[Text segment Boundary: Start]

Dr Leon Barron and Dr Dani Gordon's editorial on Cannabis In Primary Care proposes that GPs are perhaps the best placed of all doctors to prescribe medical cannabis.
The reclassifying of cannabis to a schedule 2 drug in November 2018 was seen as a landmark moment for patients, indicating a shift in medical policy, and more importantly, attitude toward medicinal cannabis within the UK. Following a change in legislation and subsequent guidance from the Royal College of Physicians and the British Paediatric Neurology Association, the RCGP issued its own desktop guidance for GPs to enable informed discussions with patients around this subject matter.
Draft National Institute for Health and Care Excellence guidelines on cannabis-based medicinal products were released in August 2019, with full publication expected towards the end of this year.
Despite an increasing number of patients enquiring about medical cannabis, the reality is that it remains a contentious subject, generally poorly understood by doctors and largely unavailable for patients. The reasons are complex and multi-factorial and include there being a lack of physician education in prescribing; a lack of cannabis-based medicines available in the UK; a convoluted regulatory process in obtaining a medical cannabis prescription and suitable product; and the added fact that only GMC registered specialists may initiate a prescription.

[Text segment Boundary: End]
[Available data Boundary: Start]

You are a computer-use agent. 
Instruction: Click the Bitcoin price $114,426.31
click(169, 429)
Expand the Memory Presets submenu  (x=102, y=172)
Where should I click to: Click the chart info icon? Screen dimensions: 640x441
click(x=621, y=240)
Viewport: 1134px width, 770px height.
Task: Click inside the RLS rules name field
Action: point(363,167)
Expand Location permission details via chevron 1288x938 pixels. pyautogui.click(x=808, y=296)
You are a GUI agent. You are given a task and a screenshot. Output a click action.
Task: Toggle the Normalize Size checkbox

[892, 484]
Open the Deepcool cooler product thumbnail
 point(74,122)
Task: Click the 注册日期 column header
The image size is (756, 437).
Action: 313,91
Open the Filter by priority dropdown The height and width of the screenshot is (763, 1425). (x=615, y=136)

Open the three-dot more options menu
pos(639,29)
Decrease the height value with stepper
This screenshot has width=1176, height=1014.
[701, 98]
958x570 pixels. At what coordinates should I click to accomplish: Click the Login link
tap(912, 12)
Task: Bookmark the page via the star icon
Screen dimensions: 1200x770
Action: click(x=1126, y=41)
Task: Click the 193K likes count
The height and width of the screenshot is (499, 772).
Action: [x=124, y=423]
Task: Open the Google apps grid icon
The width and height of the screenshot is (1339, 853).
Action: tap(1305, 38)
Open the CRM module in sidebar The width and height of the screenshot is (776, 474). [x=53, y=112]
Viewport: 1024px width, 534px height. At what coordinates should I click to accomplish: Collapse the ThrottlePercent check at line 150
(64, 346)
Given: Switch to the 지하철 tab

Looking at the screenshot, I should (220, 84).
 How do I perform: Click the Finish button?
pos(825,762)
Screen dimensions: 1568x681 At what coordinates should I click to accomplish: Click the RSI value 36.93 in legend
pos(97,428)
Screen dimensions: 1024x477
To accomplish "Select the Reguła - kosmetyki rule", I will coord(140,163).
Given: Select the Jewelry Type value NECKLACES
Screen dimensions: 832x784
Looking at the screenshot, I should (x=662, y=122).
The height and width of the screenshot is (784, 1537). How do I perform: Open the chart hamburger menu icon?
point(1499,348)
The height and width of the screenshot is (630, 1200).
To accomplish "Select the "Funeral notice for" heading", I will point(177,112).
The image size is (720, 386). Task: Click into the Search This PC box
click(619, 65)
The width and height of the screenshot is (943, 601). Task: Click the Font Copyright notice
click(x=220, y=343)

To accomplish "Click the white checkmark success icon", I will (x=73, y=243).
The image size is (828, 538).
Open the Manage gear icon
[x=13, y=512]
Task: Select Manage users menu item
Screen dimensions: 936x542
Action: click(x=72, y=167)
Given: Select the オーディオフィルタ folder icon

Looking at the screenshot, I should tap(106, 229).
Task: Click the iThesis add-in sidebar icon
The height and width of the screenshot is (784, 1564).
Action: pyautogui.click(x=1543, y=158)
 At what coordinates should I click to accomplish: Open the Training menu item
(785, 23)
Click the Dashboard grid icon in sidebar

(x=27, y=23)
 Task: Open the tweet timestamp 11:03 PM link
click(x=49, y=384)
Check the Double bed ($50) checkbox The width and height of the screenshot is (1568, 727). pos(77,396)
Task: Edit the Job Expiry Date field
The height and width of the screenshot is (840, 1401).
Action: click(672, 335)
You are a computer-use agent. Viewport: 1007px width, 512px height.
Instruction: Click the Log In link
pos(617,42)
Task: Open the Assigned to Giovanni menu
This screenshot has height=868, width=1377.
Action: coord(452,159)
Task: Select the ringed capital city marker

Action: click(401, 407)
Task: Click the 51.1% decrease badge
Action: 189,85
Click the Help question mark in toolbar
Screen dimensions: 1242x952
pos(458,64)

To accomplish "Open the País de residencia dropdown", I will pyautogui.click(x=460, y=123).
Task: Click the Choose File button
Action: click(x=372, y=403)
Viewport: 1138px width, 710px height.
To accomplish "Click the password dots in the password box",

[Available data Boundary: End]

- Exercise directions -
Repeat word for word the part of the passage on medical cannabis that runs from "Dr Leon Barron" up to and including "this subject matter.". The items above come from a separate source unrelated to the passage on medical cannabis.

- Exercise solution -
Dr Leon Barron and Dr Dani Gordon's editorial on Cannabis In Primary Care proposes that GPs are perhaps the best placed of all doctors to prescribe medical cannabis.
The reclassifying of cannabis to a schedule 2 drug in November 2018 was seen as a landmark moment for patients, indicating a shift in medical policy, and more importantly, attitude toward medicinal cannabis within the UK. Following a change in legislation and subsequent guidance from the Royal College of Physicians and the British Paediatric Neurology Association, the RCGP issued its own desktop guidance for GPs to enable informed discussions with patients around this subject matter.